A bustard statue named by two school children went on-display in Trowbridge County Hall this morning (Thursday).
Custard the Bustard was officially unveiled by Wiltshire Council Leader Jane Scott with help from five-year-old James Coles of North Bradley Primary School and Freya Mitchell, 10, from Mead Primary School in the centre’s atrium.
Both entered the name Custard in a competiton to name the green, white and gold bustard, commissioned following the success of a Go Bustards project held during the Queen’s Diamond Jubilee visit to Salisbury in the summer.
Cllr Scott said: “When the Queen visited Salisbury, I saw the amazing bustard collection in the Warminster Area Board’s jousting tent. I was particularly taken with one called Dratsub, and we agreed to commission a sculpture for Wiltshire Council exactly the same. We thought it would be good to name him so we ran a competition through Trowbridge Library inviting under 12s to suggest one, and James and Freya won with the name Custard.
“I am so pleased the bustard collection is at County Hall and will be on display for everyone who visits and works here. The atrium is a community space and we want it to be as vibrant and as bustling as possible.”

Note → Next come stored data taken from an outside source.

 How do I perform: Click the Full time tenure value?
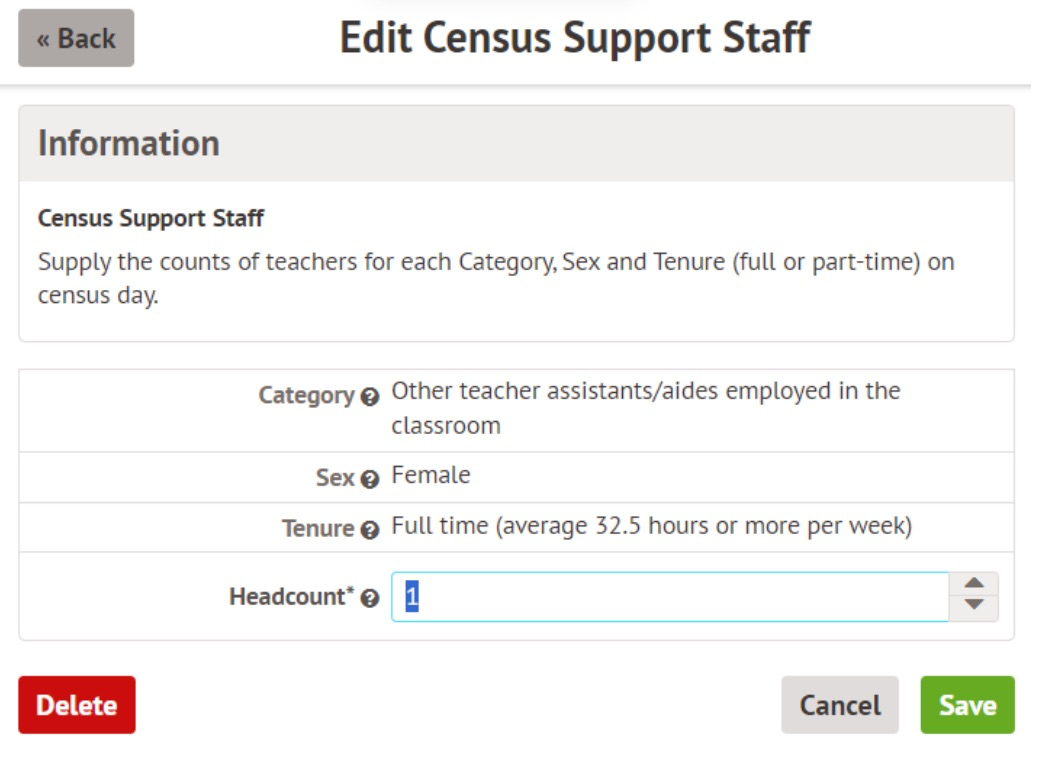pos(651,526)
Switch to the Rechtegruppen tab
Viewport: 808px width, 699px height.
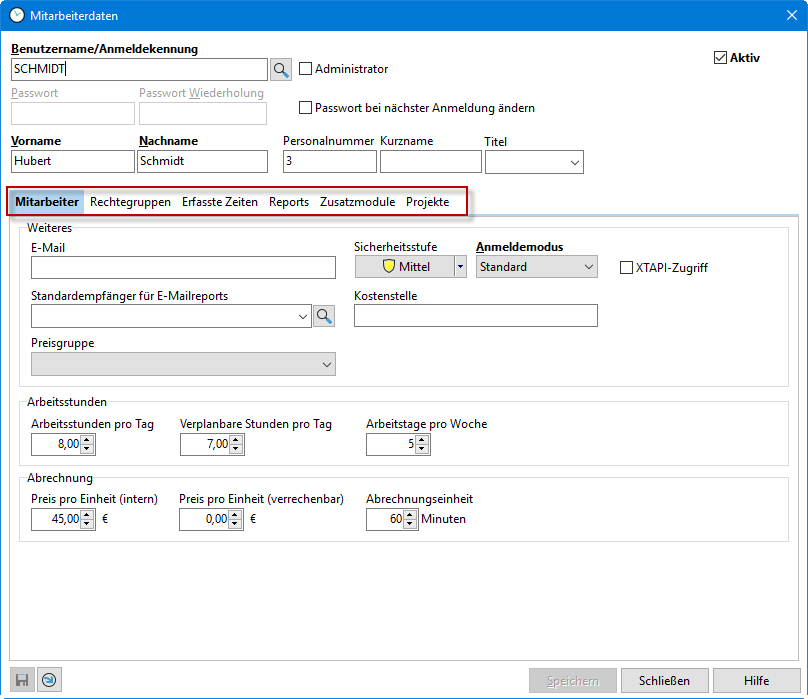pyautogui.click(x=130, y=202)
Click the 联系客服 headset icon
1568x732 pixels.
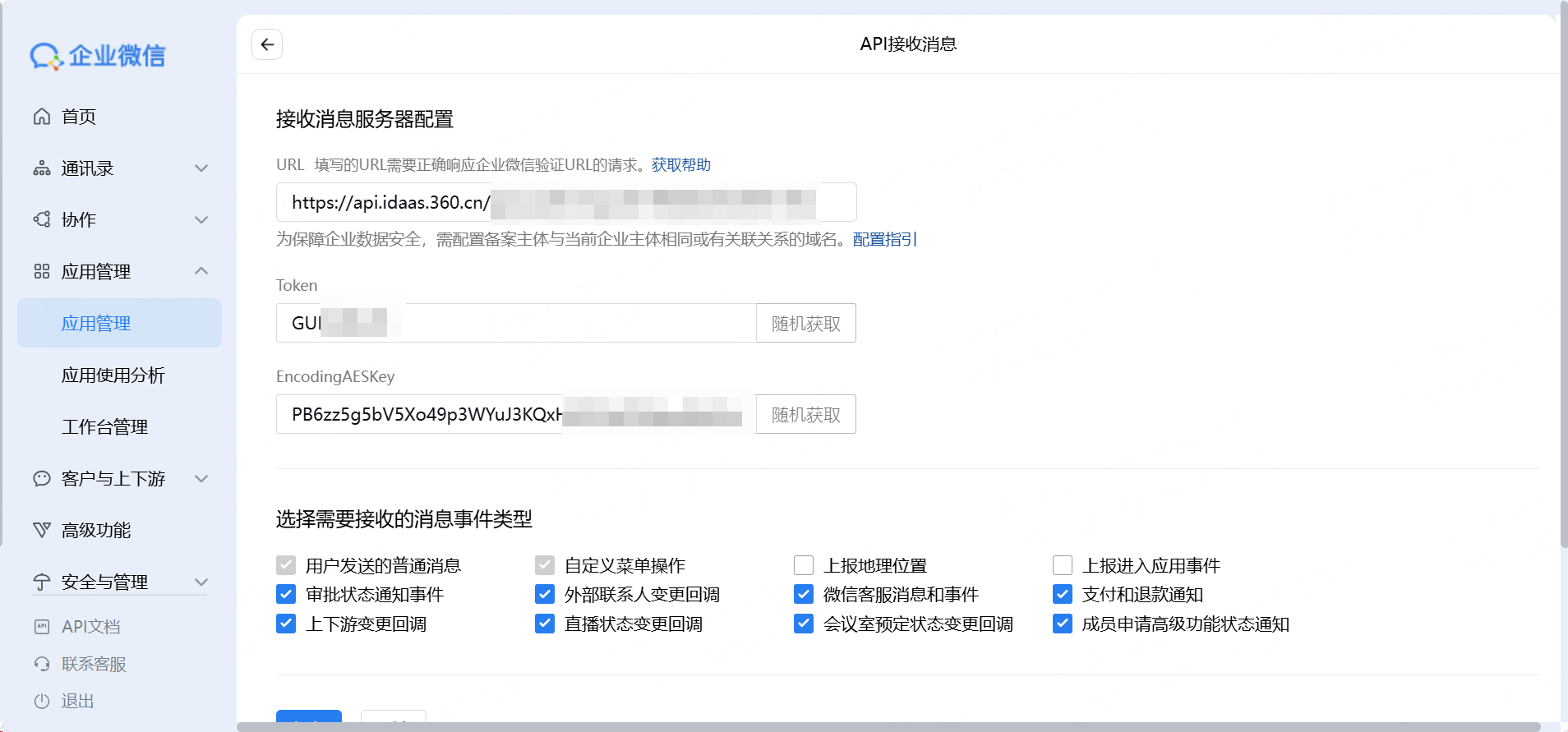[42, 664]
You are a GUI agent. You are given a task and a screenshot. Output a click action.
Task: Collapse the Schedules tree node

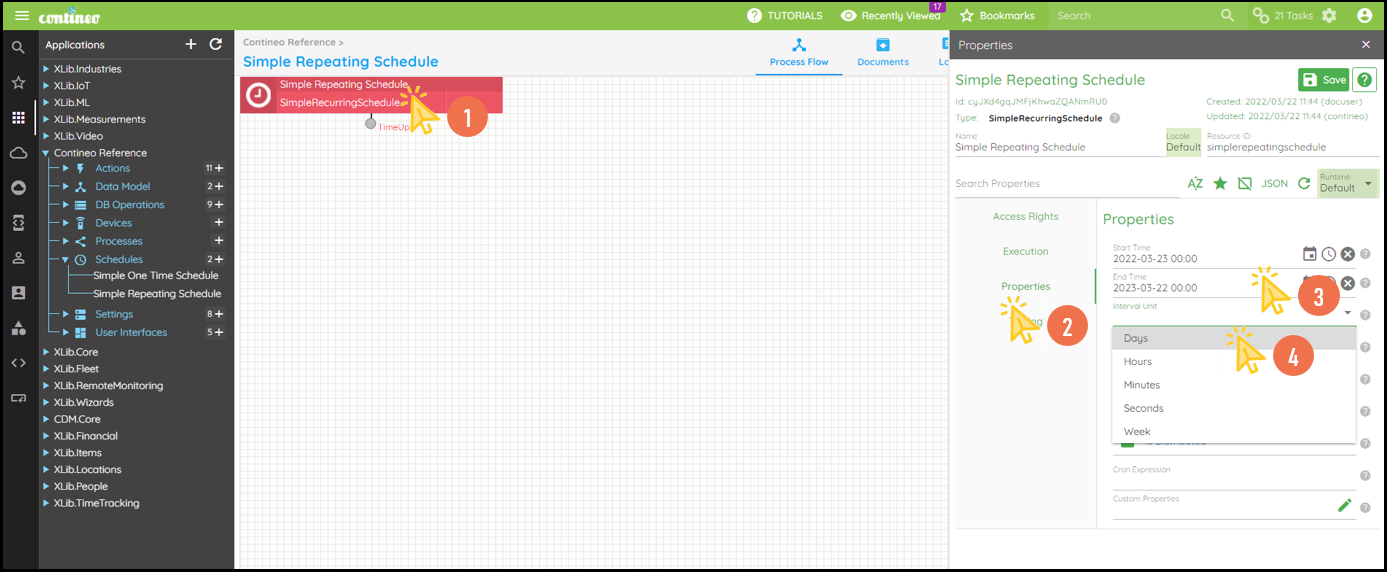(66, 260)
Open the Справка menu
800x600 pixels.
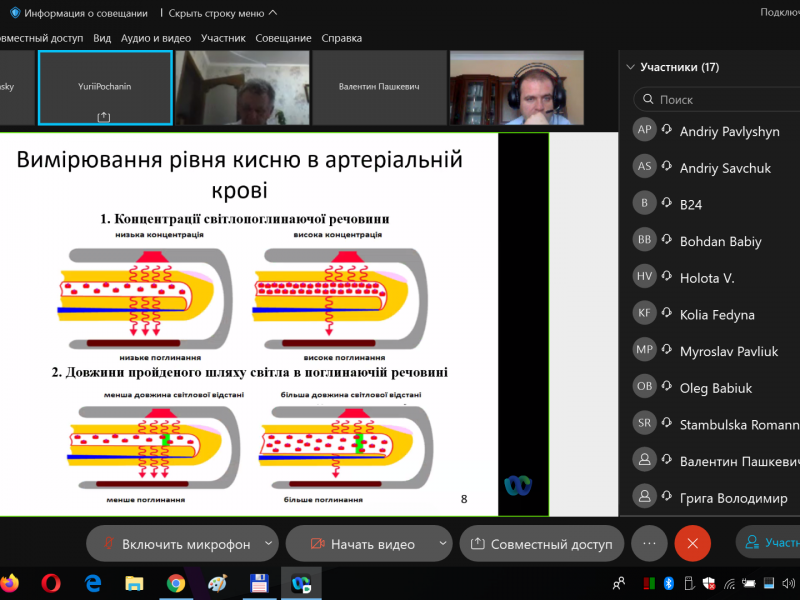point(341,38)
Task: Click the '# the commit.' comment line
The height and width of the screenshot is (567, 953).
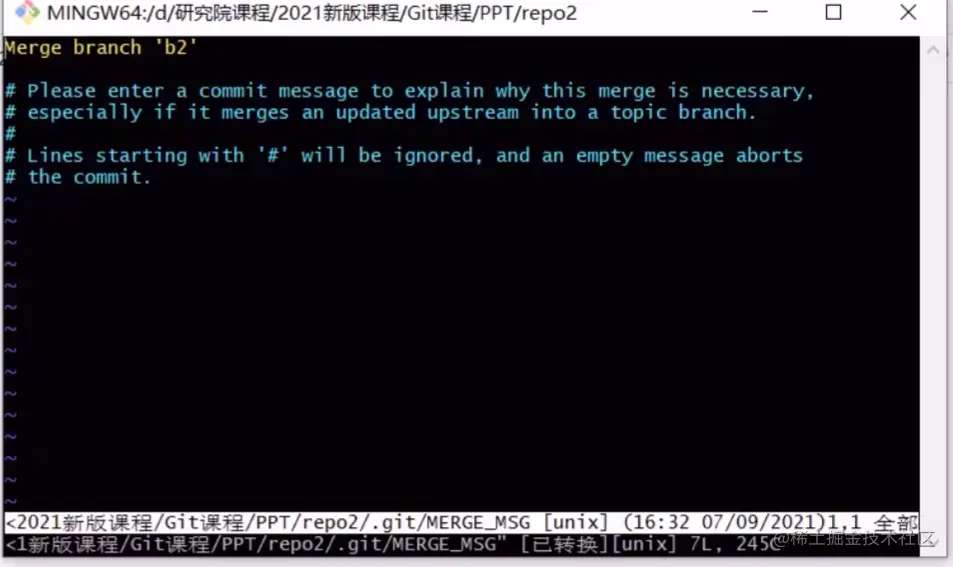Action: click(x=78, y=177)

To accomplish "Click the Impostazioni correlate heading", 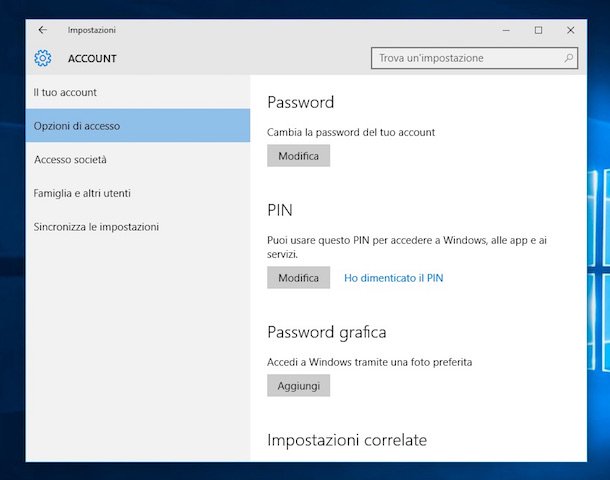I will [x=347, y=440].
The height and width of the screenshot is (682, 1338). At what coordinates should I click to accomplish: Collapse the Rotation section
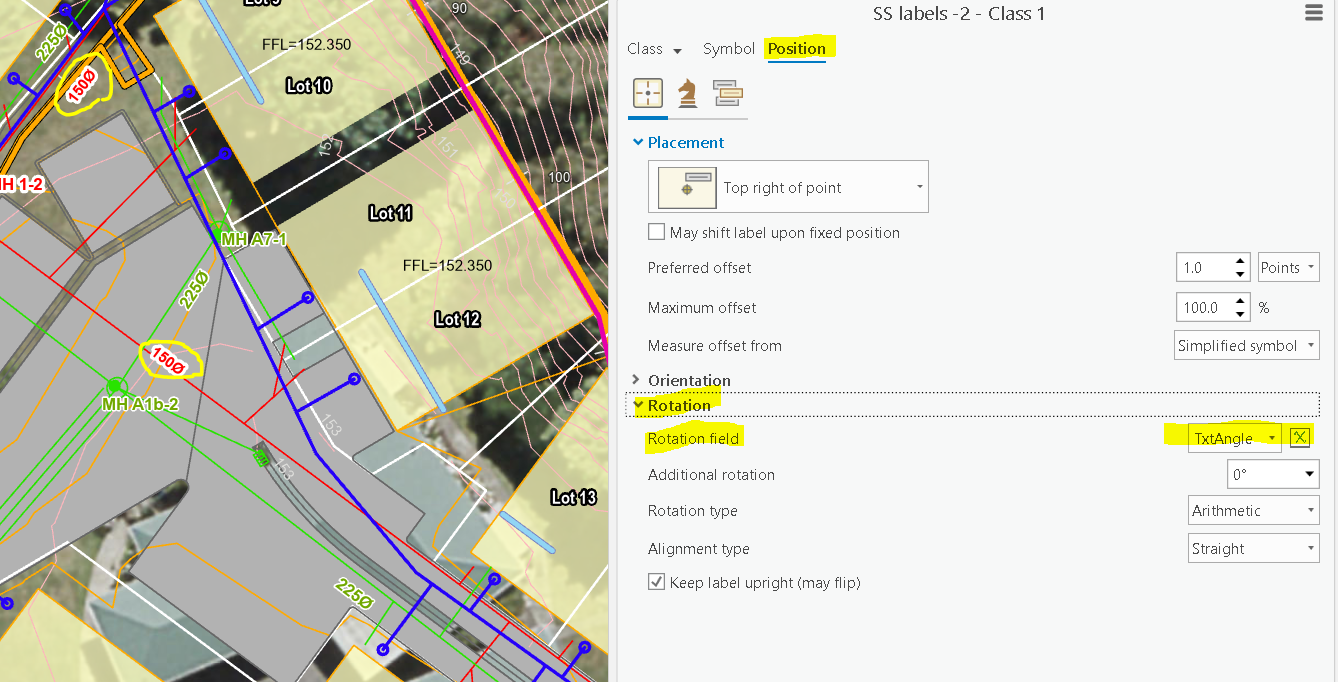[678, 405]
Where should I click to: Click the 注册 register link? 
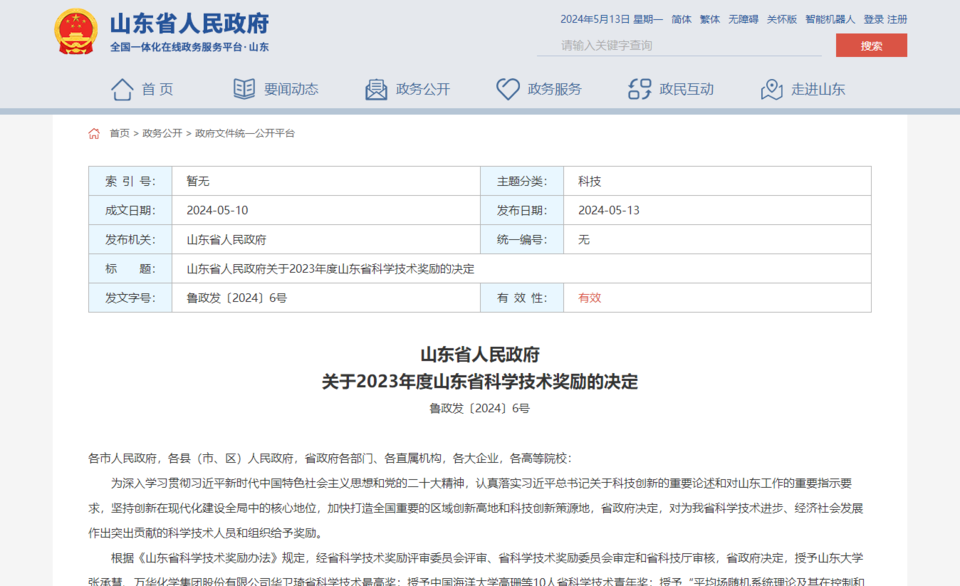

The full collection of bustards will be on-display until Friday, December 7 with Custard making County Hall his permenant home.
James said: “Custard is my favourite type of food and I chose the name because it sounds the same as bustard. I think the bustard looks really good.”
Artist Anna Marie Andersen, from Amesbury, painted Custard as well as Dratsub, who is owned by Stonehenge Ales and based at Warminster’s The Organ Inn.
Freya said: “Custard sounded like a cool name, I like art myself and I like how the bustard looks. The gold bits look like feathers.”